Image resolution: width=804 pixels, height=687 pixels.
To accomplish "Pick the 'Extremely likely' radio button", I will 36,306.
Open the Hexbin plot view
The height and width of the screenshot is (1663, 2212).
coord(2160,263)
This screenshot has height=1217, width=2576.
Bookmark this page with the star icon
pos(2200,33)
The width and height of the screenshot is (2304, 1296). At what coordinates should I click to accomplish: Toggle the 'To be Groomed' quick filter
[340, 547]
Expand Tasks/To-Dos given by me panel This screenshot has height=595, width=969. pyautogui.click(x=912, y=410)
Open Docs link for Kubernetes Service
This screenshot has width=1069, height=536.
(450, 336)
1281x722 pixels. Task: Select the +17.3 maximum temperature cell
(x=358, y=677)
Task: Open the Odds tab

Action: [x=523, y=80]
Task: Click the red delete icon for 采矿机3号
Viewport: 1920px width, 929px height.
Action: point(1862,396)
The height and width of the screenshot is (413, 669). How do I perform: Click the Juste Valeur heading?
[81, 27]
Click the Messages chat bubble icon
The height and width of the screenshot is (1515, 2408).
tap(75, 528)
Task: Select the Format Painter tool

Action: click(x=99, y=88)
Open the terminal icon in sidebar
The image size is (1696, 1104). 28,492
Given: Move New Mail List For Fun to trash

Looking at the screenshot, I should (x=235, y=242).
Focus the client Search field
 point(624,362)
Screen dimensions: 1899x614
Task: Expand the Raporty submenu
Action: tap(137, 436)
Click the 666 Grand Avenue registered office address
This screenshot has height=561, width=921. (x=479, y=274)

◆ **Required work**
Copy the material above line for line, without changing anything.

◆ **Full answer**
Image resolution: width=804 pixels, height=687 pixels.
To accomplish "Pick the 'Extremely likely' radio button", I will 36,306.
Open the Hexbin plot view
The height and width of the screenshot is (1663, 2212).
coord(2160,263)
This screenshot has height=1217, width=2576.
Bookmark this page with the star icon
pos(2200,33)
The width and height of the screenshot is (2304, 1296). At what coordinates should I click to accomplish: Toggle the 'To be Groomed' quick filter
[340, 547]
Expand Tasks/To-Dos given by me panel This screenshot has height=595, width=969. pyautogui.click(x=912, y=410)
Open Docs link for Kubernetes Service
This screenshot has width=1069, height=536.
(450, 336)
1281x722 pixels. Task: Select the +17.3 maximum temperature cell
(x=358, y=677)
Task: Open the Odds tab

Action: [x=523, y=80]
Task: Click the red delete icon for 采矿机3号
Viewport: 1920px width, 929px height.
Action: point(1862,396)
The height and width of the screenshot is (413, 669). How do I perform: Click the Juste Valeur heading?
[81, 27]
Click the Messages chat bubble icon
The height and width of the screenshot is (1515, 2408).
tap(75, 528)
Task: Select the Format Painter tool

Action: click(x=99, y=88)
Open the terminal icon in sidebar
The image size is (1696, 1104). 28,492
Given: Move New Mail List For Fun to trash

Looking at the screenshot, I should (x=235, y=242).
Focus the client Search field
 point(624,362)
Screen dimensions: 1899x614
Task: Expand the Raporty submenu
Action: tap(137, 436)
Click the 666 Grand Avenue registered office address
This screenshot has height=561, width=921. (x=479, y=274)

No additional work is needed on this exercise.